作業指示:
• a. 参照文によると、認知症になると本人名義の預金口座はどうなるとされていますか。
• b. 参照文の「親には長生きしてほしいけれど、生きていればいるほど生活費がかさむ。」を含むところから書き始め、「数を取って苦しんでいました。」で終えてください。その際、「生活費」を「出費」に入れ替えてください。

参照文:
※ ※ ※
ということで、必要に迫られて調べた選択肢とメリットデメリット、
ビーノが選んだ結論をシェアします。
結論。家族信託+ネット銀行が使い勝手良好。
例によって長くなるので、検討を重ねた末にたどり着いた結論を先に書きます。
離れた実家に暮らす老親の資産管理には、
① 家族信託を締結して不動産と管理に必要なお金を信託口座に入れておく。
② 残りの預貯金はネット銀行に親名義の別口座を作っておき、ネット上で管理する。
③ 日常のお金は元々の親の口座に残しておき、足りなくなったら②から振込み補充する。
これはビーノの場合で、もちろん最適解は諸条件によって変わると思います。
では、詳細行ってみましょう。
認知症になると預金の引き出しができない。
「認知症になると、本人名義の預金口座が凍結され、お金が引き出せなくなる」。
これが、老親のお金の管理に関する一番のリスクといわれています。
資産が億近くある富裕層だと遺産相続問題とかがより上位に来るのかもしれませんが、
ビーノのような庶民にとっては、親が生きている間の生活資金の方がずっと大問題です。
親には長生きしてほしいけれど、生きていればいるほど生活費がかさむ。
亡くなればもちろん凍結は解除されて相続が発生するわけですが、
それまでどうやって乗り切るのか・・・。
下手すると、「親の介護費用のために子供の学費が出せず進学をあきらめた」とか、なりかねないわけです。
国公立に行ける学力があればまだしも、絶望的にできない苦手教科があって、
私立なら3教科に絞って勉強すれば一流大学に行ける学力があるのに国立は絶望的。
・・・という場合、ありますよね。
ウン10年前のビーノが、まさにそれでした。
高1の時数学が絶望的にできなくて、100点満点で2点とか3点という赤点ラインをはるかに(下に)超越したアクロバットな点数を取って苦しんでいました。
ところが申し訳ないことに3年になって数学がなくなったとたんに、成績が急に上がりました。
小学館のマンガ日本の歴史で登場人物の顔や台詞まで憶えていた得意の日本史を武器に、
不登校時代の読書量をベースに小説もどきを書きまくっていた国語力と、
一応まじめに勉強した英語の3教科で学年1位を取って私立文系の第一志望に合格したズルい奴でした。
(なんかズルいけど、ルールの中で戦っていました、過去のことですがなんかすいません。)
今中3の娘にも同じ文系の血が引き継がれているような気がします。
物心つく前から言語聴覚士の父による読み聴かせのシャワーを浴びて育ちましたので。
ちなみに下のボウズは文系でも理系でも体育会系でもなく、のほほん系です。
父ちゃん釣りばっか行ってましたので。
将来は・・・
・・・親のお金の話に戻りましょう。
「親が早く死んでくれれば、子供を大学に行かせられるのに」とか、
そんな親不孝なこと、思いたくないじゃないですか。
でも現実問題、普通にあり得るわけです。
そうならないために、事前に手を打っておきましょう。
実際にお金が動かせなくなるのか?認知症の基準は?
※ ※ ※
抽出情報:

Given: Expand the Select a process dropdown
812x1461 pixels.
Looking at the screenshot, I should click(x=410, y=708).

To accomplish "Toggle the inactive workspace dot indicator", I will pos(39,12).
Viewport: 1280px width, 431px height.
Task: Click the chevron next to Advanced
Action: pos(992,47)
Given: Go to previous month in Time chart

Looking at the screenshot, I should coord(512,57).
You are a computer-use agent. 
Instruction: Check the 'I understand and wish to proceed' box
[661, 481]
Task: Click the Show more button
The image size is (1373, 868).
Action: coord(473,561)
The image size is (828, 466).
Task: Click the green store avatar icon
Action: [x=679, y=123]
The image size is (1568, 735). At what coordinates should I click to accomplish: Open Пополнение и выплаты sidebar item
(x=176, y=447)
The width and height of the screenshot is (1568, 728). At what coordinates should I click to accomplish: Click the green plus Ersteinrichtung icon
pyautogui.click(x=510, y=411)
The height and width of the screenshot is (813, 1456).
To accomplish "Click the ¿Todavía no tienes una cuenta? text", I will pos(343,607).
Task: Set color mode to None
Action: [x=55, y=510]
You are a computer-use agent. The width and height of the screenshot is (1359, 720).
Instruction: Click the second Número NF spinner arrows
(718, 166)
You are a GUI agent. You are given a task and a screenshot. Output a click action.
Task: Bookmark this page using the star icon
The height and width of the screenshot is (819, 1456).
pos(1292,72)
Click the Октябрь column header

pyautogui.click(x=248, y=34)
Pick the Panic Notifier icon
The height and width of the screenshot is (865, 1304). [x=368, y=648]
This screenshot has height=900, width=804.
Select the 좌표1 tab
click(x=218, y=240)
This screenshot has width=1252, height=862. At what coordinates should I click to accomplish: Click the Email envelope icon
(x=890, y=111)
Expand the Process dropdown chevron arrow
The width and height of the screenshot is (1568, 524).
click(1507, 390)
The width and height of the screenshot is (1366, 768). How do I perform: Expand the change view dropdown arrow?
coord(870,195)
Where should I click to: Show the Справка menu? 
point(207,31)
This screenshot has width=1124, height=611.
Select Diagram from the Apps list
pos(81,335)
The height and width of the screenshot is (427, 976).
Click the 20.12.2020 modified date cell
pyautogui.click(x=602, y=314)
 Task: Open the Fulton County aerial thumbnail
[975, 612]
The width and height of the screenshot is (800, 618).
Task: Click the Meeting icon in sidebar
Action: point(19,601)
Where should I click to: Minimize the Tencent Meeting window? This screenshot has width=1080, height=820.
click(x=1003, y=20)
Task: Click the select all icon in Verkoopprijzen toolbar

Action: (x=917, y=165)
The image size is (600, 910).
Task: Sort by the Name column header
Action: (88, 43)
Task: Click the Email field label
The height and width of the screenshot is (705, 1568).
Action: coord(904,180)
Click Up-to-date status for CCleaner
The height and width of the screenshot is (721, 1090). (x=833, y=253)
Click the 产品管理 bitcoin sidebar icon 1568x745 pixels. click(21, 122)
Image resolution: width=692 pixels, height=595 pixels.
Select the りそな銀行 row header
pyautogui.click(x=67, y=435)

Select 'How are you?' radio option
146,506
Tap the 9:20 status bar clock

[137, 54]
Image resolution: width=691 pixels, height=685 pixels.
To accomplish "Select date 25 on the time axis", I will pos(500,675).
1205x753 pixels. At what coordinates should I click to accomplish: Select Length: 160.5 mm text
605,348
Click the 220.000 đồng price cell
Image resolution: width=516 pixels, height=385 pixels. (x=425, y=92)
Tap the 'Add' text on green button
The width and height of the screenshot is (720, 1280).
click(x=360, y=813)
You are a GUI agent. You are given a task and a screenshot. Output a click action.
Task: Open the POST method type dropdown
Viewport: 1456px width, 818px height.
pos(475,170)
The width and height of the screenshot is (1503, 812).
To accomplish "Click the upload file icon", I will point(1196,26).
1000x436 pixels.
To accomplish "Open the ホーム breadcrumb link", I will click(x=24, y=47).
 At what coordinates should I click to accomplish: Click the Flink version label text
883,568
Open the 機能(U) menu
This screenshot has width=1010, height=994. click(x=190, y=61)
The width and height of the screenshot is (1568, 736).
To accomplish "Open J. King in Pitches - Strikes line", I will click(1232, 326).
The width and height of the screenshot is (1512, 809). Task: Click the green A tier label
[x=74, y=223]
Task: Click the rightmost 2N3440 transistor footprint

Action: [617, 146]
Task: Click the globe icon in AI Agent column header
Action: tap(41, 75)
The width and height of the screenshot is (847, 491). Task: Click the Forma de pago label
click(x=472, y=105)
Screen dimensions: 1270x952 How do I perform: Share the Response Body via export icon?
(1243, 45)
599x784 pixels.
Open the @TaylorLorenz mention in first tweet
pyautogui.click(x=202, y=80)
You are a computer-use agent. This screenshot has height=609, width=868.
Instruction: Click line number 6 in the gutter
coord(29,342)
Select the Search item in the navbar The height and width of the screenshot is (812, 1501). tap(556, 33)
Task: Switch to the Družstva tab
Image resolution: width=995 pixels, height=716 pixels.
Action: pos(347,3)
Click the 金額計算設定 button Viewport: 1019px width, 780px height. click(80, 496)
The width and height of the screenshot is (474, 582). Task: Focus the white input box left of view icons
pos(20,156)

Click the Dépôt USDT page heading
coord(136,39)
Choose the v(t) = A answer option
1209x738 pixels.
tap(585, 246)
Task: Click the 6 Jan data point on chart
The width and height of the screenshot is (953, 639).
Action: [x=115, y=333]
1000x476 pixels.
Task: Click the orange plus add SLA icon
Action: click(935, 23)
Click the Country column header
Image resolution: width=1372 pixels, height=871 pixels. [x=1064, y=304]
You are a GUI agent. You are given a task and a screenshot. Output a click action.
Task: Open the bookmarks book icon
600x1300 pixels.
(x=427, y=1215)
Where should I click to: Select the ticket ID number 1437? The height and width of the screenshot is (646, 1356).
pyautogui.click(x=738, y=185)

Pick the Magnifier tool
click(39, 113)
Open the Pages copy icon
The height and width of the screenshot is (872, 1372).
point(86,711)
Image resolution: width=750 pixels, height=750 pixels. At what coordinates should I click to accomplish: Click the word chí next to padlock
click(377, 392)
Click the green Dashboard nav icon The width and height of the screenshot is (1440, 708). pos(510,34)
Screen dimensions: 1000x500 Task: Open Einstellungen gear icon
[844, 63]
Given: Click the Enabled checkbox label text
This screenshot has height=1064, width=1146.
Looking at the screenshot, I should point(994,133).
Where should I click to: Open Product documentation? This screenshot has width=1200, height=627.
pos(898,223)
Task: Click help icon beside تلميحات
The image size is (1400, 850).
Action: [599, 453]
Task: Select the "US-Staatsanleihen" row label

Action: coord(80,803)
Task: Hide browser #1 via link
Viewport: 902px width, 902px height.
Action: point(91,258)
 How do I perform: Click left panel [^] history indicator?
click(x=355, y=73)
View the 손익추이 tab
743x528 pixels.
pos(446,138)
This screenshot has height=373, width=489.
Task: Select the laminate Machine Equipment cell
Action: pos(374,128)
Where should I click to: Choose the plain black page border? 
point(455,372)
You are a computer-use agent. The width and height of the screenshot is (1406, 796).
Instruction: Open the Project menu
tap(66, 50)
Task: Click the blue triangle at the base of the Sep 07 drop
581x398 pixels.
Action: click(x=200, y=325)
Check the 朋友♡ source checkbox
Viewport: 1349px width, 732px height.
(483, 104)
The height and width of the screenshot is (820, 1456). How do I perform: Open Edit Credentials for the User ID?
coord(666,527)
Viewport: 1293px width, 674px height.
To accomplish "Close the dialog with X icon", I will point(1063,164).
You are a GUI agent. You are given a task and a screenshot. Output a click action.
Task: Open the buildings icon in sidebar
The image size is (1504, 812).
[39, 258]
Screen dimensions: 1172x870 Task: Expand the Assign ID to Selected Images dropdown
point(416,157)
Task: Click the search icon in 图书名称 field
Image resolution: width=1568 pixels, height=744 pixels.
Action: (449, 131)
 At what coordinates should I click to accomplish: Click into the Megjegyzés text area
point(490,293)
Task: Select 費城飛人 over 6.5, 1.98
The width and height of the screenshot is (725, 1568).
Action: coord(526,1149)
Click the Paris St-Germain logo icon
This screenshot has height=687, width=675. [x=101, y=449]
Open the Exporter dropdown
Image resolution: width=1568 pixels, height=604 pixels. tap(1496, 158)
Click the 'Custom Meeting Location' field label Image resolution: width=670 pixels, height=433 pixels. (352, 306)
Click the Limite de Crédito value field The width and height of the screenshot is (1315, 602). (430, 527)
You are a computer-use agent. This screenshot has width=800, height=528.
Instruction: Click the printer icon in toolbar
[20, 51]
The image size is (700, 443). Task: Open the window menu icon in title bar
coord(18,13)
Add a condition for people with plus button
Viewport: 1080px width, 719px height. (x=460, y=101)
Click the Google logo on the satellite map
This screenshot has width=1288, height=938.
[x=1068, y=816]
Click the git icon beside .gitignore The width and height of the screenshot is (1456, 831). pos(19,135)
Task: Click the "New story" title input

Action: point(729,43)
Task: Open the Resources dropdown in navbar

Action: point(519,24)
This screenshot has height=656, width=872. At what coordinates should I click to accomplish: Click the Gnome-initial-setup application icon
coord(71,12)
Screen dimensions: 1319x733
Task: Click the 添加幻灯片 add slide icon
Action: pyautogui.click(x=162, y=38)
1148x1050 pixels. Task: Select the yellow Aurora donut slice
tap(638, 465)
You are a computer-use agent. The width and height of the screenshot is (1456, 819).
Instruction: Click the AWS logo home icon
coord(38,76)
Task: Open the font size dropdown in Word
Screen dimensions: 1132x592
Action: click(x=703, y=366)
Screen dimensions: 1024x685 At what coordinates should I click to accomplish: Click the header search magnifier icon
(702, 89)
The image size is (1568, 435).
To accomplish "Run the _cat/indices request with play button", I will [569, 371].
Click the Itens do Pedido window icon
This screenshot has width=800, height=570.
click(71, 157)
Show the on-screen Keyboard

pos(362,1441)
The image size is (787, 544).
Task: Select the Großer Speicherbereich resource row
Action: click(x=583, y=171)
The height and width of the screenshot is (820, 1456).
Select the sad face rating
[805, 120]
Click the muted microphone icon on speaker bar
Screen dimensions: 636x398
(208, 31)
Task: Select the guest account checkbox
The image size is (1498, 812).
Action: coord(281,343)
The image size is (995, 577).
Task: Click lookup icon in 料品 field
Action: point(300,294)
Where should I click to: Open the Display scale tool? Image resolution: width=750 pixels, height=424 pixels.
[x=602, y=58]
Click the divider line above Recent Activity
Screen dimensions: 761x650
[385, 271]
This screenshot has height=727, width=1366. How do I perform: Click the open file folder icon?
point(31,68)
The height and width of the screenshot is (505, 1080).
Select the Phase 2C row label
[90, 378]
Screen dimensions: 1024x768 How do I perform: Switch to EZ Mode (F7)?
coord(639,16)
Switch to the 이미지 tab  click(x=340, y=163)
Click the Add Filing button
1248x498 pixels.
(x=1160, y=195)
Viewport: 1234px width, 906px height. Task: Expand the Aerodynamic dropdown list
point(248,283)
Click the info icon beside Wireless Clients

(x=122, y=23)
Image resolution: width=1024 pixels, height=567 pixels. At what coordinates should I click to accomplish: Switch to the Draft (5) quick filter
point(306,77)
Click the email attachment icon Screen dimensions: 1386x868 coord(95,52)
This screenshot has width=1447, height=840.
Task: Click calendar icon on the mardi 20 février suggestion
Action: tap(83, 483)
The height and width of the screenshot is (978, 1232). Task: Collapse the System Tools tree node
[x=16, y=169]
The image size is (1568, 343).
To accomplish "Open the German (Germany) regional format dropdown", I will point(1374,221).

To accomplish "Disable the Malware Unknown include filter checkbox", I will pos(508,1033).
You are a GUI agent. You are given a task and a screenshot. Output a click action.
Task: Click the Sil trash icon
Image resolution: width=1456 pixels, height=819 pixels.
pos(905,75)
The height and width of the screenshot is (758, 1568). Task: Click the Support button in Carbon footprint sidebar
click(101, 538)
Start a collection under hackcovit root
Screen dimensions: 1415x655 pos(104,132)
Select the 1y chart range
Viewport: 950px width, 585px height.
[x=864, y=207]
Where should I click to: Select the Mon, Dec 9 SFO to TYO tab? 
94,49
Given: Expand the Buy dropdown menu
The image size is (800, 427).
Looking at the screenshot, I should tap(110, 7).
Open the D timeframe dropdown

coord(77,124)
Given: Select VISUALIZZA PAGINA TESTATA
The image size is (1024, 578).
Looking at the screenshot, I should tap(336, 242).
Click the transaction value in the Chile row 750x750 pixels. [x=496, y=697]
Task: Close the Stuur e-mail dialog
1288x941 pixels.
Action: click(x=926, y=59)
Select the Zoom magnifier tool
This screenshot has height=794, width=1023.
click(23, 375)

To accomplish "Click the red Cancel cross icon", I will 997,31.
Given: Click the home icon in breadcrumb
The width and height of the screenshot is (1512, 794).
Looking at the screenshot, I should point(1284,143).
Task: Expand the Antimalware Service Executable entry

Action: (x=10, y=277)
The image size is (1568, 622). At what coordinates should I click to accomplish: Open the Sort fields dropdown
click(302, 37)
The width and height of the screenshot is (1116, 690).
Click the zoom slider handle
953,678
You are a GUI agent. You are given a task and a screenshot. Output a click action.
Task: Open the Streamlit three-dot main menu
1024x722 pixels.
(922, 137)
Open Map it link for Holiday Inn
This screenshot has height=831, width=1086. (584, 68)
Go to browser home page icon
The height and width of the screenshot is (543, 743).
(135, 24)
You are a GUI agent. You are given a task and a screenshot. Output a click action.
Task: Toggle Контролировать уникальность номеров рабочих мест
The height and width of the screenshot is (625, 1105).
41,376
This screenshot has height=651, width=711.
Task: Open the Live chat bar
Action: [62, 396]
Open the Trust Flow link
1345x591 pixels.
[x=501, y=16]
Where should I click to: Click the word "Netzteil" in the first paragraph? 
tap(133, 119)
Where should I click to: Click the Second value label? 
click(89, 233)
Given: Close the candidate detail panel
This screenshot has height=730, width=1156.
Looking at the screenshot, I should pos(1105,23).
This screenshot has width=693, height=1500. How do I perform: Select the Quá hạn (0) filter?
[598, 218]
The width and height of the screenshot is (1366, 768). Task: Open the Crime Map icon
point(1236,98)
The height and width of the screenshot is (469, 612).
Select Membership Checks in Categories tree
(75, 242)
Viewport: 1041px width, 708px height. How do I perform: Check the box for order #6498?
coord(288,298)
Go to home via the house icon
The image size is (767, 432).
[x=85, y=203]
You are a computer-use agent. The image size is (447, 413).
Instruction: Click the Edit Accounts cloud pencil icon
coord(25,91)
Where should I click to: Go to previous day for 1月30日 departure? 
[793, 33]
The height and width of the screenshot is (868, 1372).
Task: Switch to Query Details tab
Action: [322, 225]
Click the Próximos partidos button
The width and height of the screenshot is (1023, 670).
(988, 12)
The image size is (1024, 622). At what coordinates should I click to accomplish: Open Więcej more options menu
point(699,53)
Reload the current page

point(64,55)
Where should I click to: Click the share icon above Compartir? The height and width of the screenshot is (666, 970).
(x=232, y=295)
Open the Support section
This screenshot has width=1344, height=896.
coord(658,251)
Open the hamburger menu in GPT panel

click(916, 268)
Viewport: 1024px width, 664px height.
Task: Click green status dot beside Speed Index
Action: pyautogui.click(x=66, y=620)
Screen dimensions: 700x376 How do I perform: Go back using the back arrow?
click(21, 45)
※ ※ ※
回答内容:
• a. 凍結され、お金が引き出せなくなるとされています。

• b.
親には長生きしてほしいけれど、生きていればいるほど出費がかさむ。
亡くなればもちろん凍結は解除されて相続が発生するわけですが、
それまでどうやって乗り切るのか・・・。
下手すると、「親の介護費用のために子供の学費が出せず進学をあきらめた」とか、なりかねないわけです。
国公立に行ける学力があればまだしも、絶望的にできない苦手教科があって、
私立なら3教科に絞って勉強すれば一流大学に行ける学力があるのに国立は絶望的。
・・・という場合、ありますよね。
ウン10年前のビーノが、まさにそれでした。
高1の時数学が絶望的にできなくて、100点満点で2点とか3点という赤点ラインをはるかに(下に)超越したアクロバットな点数を取って苦しんでいました。